Task to complete
Output the lines from the one holding "You are a GUI" to the end of the entries that follow, exactly and only those, minus any pictures.

Dataset
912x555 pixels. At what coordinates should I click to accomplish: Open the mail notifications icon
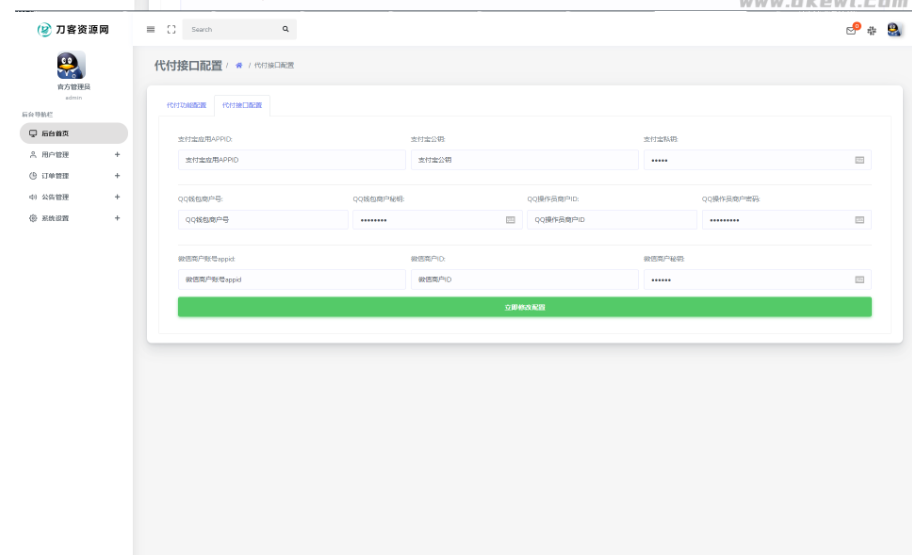(x=851, y=30)
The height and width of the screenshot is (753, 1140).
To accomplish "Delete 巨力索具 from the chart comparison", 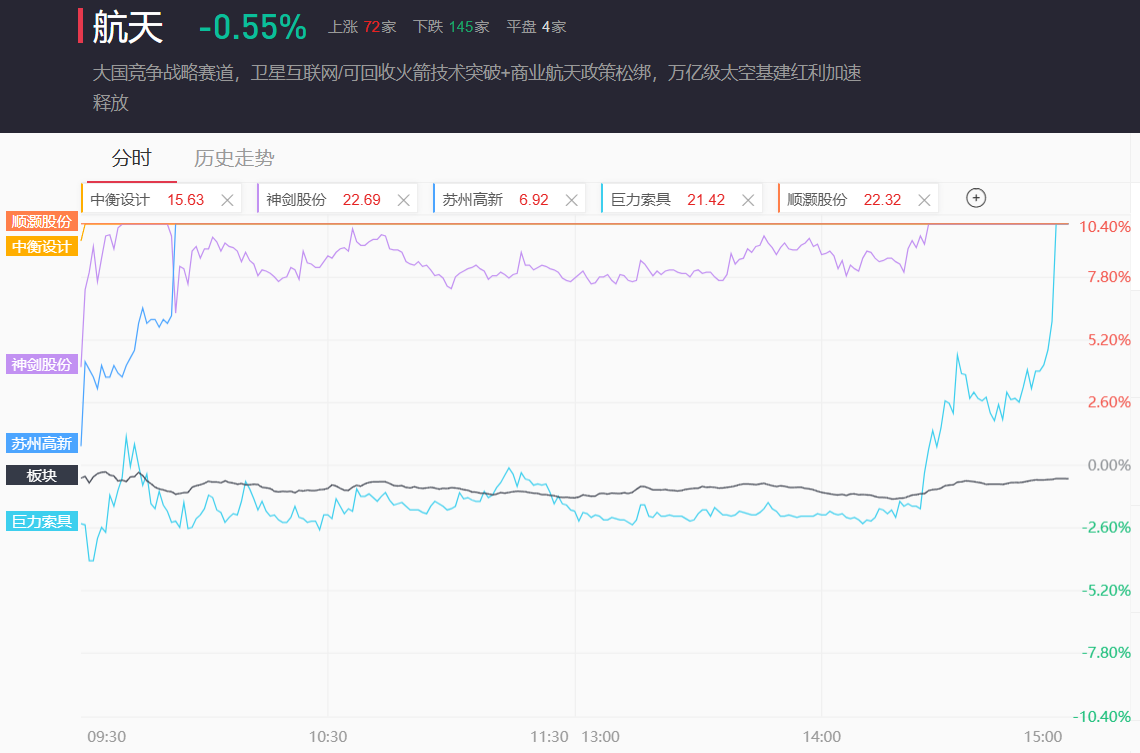I will 746,200.
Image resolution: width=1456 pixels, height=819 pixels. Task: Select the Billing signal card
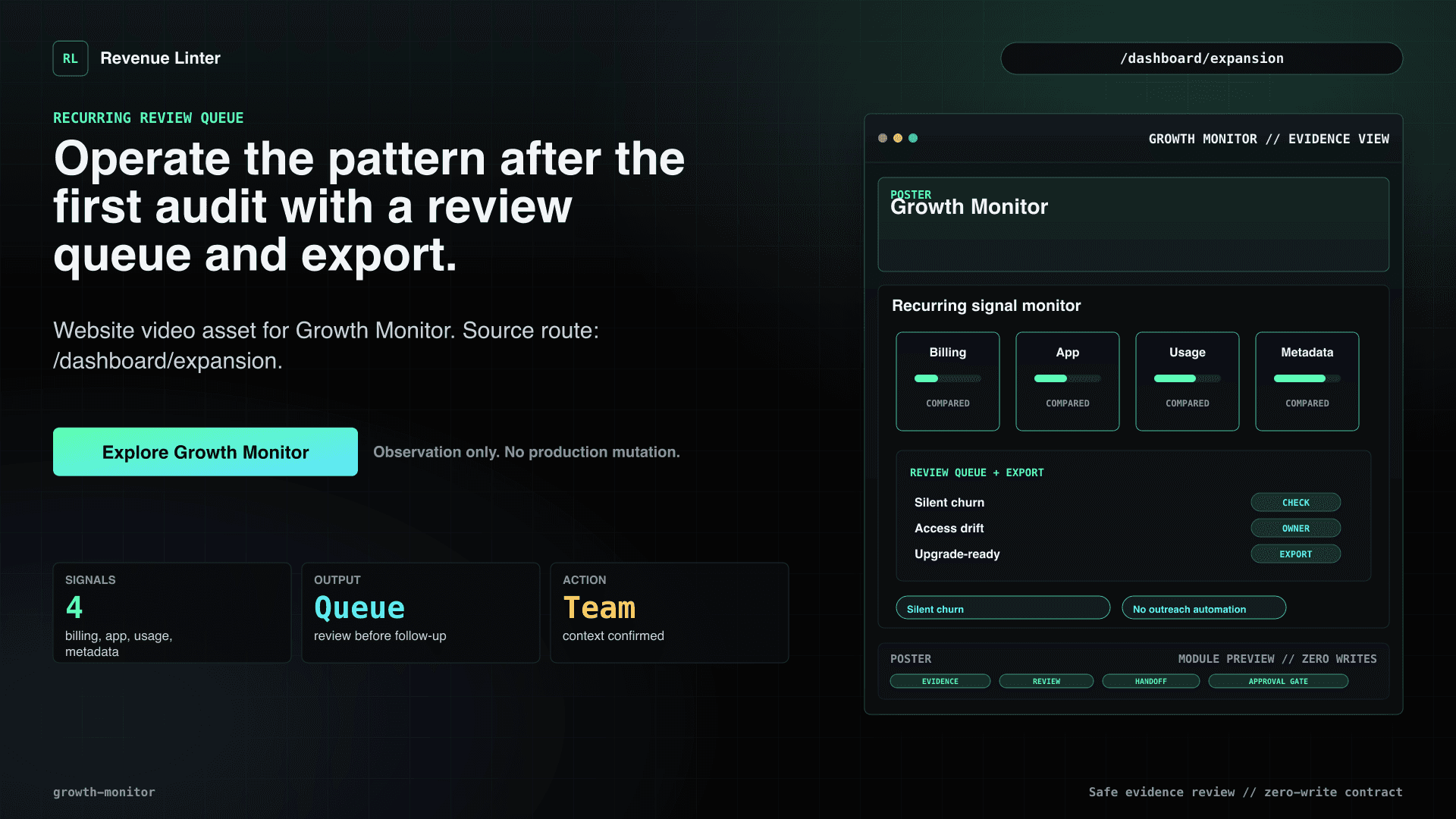coord(948,381)
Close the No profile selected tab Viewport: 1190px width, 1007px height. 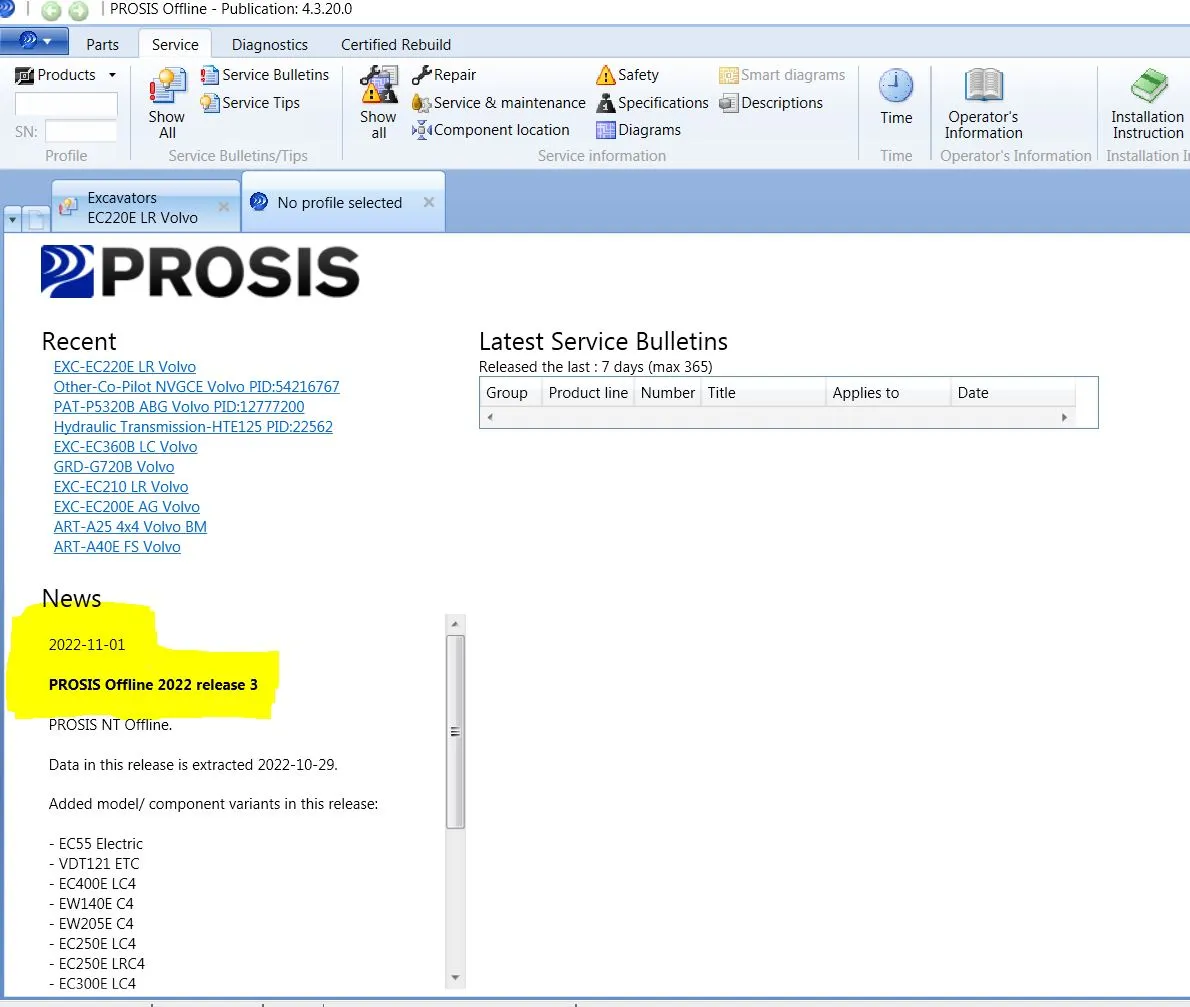click(429, 202)
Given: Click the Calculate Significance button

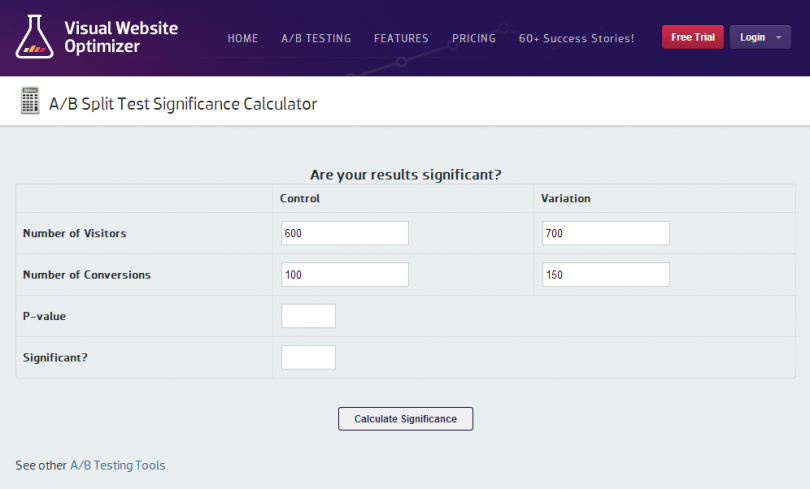Looking at the screenshot, I should point(406,419).
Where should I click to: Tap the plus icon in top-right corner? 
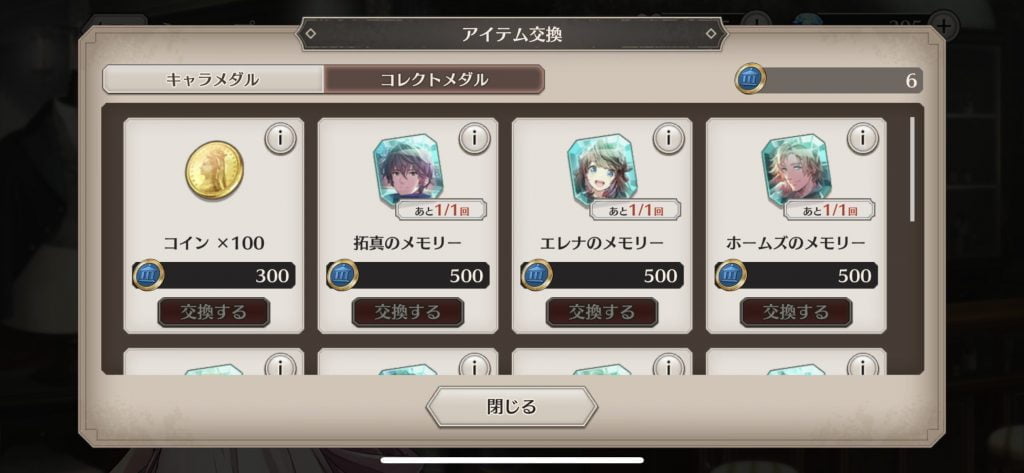[944, 26]
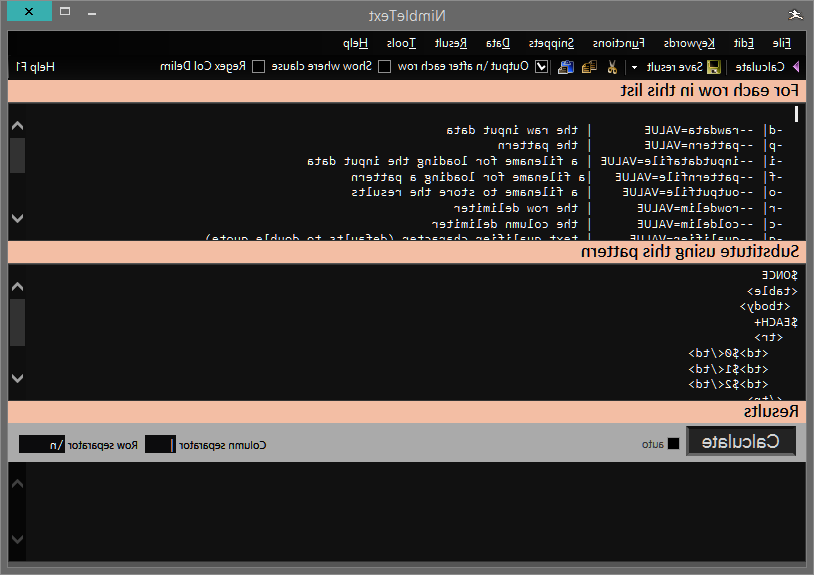Click the purple Calculate arrow icon in toolbar
Image resolution: width=814 pixels, height=575 pixels.
pyautogui.click(x=796, y=67)
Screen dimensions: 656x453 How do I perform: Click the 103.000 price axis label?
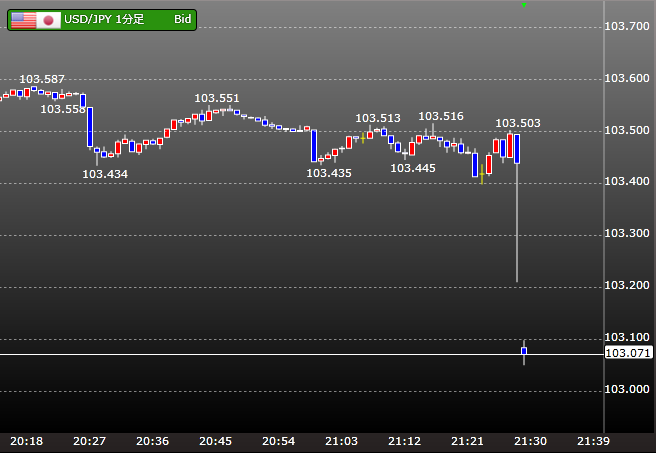628,388
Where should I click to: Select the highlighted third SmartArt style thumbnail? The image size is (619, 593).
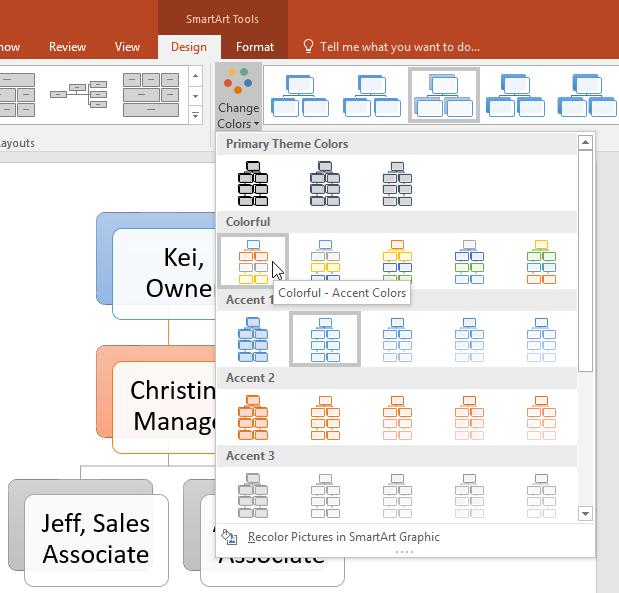coord(444,95)
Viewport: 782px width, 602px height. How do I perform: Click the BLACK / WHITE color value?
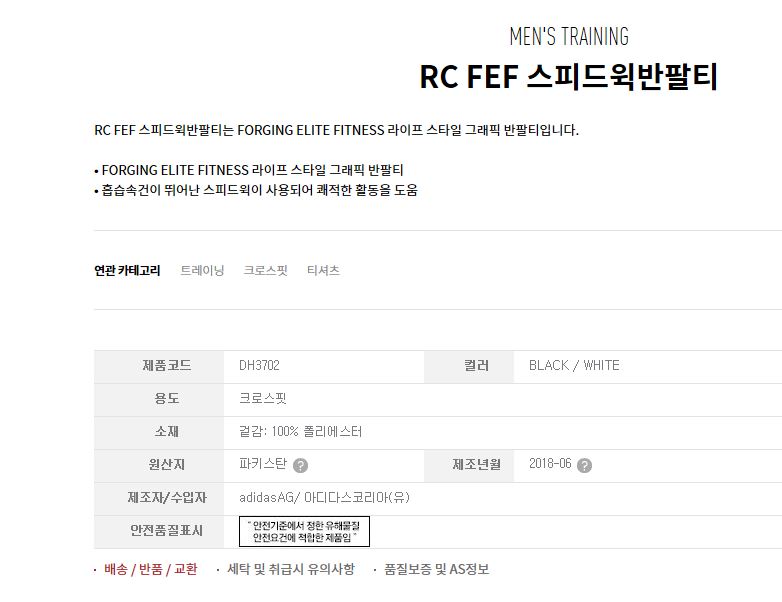click(574, 366)
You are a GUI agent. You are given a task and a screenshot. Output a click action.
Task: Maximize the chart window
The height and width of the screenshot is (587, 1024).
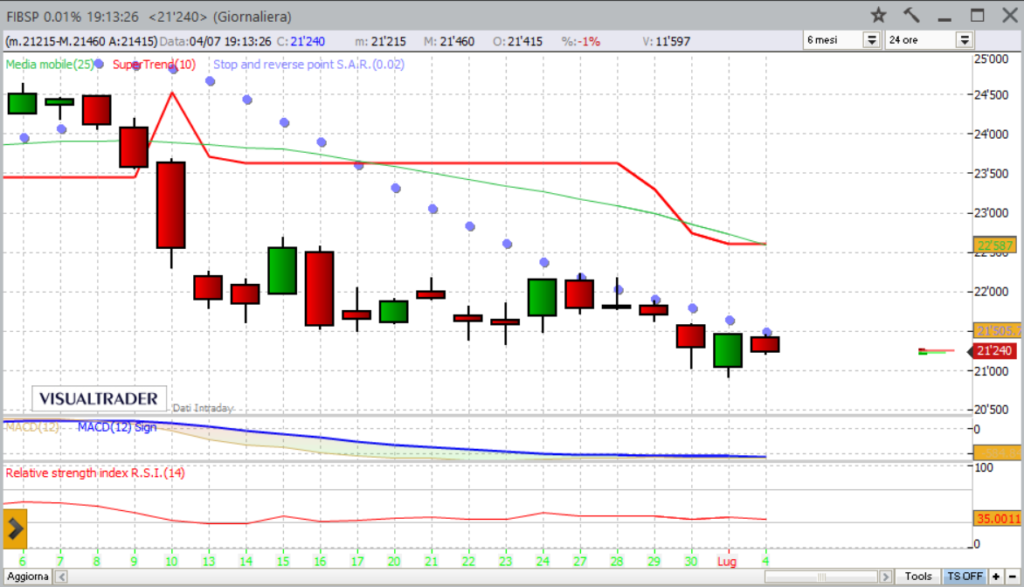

Exercise output
You are a GUI agent. You are given a task and a screenshot. Output a click action.
Task: Maximize the chart window
The height and width of the screenshot is (587, 1024).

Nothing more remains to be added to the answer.